By Richard J. Brzozowski, Extension Educator, University of Maine Cooperative Extension
Are you a frustrated gardener with insect pest problems in your yard, flower or vegetable garden? Do Japanese beetles typically have a field day at your expense? Do you have an abundance of ticks on our property? Have different methods to control or manage these or other insect pests been ineffective? Are you interested in a natural solution to garden pest problems? Having a few Guinea fowl graze your property may be just the solution. Guinea fowl are natural grazers as they will eat weed seeds, insects and worms. They are fairly easy to keep and quite effective in keeping your property and gardens clean of insect pests.

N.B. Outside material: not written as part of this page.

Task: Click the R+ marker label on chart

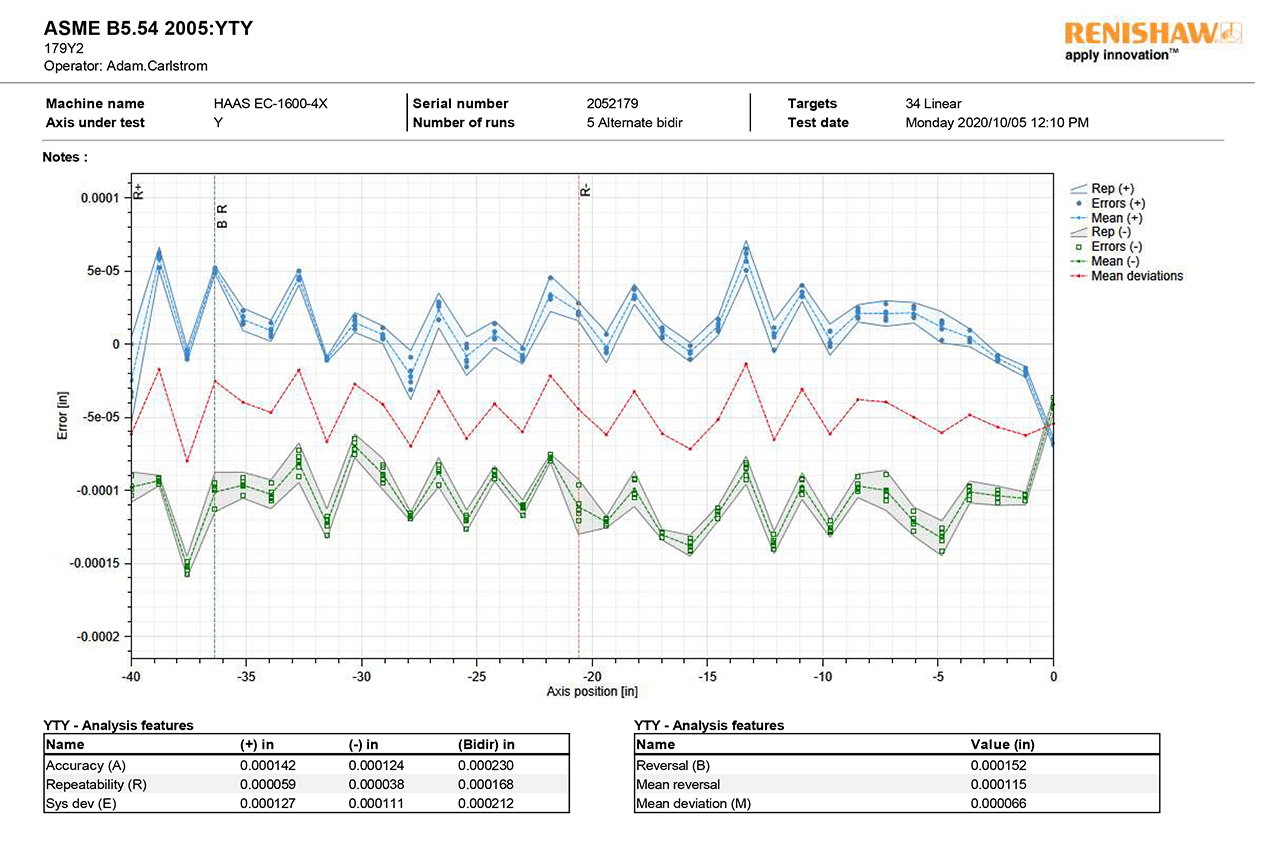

Before you try Guineas in your garden here are some factors to consider:
Guinea Fowl are native to Africa and have been domesticated as farm poultry all over the world. They fit well on small farms and with gardeners in New England. They are comical and entertaining to watch and are generally vigorous with little or no health problems. Males and females are difficult to distinguish until they reach maturity. The American Poultry Association recently recognized Guineas and now have a class for them at agricultural shows.
Starting with Guinea Fowl
To purchase Guinea fowl, locate a reputable breeder in your area or order a small batch from a poultry mail order company. Ask at your farm feed store for local breeders or check the Internet. The Guinea Fowl Breeders Association has a directory of breeders. Visit their website at www.gfba.org. You may find a supplier or Guineas for sale at local agricultural fairs in the “poultry pavilion.” The most common and inexpensive variety of Guineas is the pearl. You can start with birds ranging from day-old keets or mature birds. Mature birds will need several weeks of orientation to their new home and keeper. This means keeping them inside until they learn where they get fed and cared for. If you purchase day-old keets, the baby birds will need several weeks of inside care through their brooding period. Brooding is the time when the proper feed, fresh water and supplemental heat is provided in adequate amounts from the age of one day old to they grow their feathers (3-5 weeks). The keets must be kept dry and warm through this period. The feed used through the brooding period is “turkey starter” or “game bird starter.” Keets are easier than adult Guineas to train as they will quickly grow to recognize you as their keeper and your place as their home and territory. Guineas mix well and can be raised with chickens. Often a broody chicken hen is the one to naturally incubate and care for new keets. Thirty or more eggs can be laid by a Guinea hen during her laying period. They do not lay eggs year round. Learn as much as you can about Guineas before buying the birds from books, the internet or experienced keepers.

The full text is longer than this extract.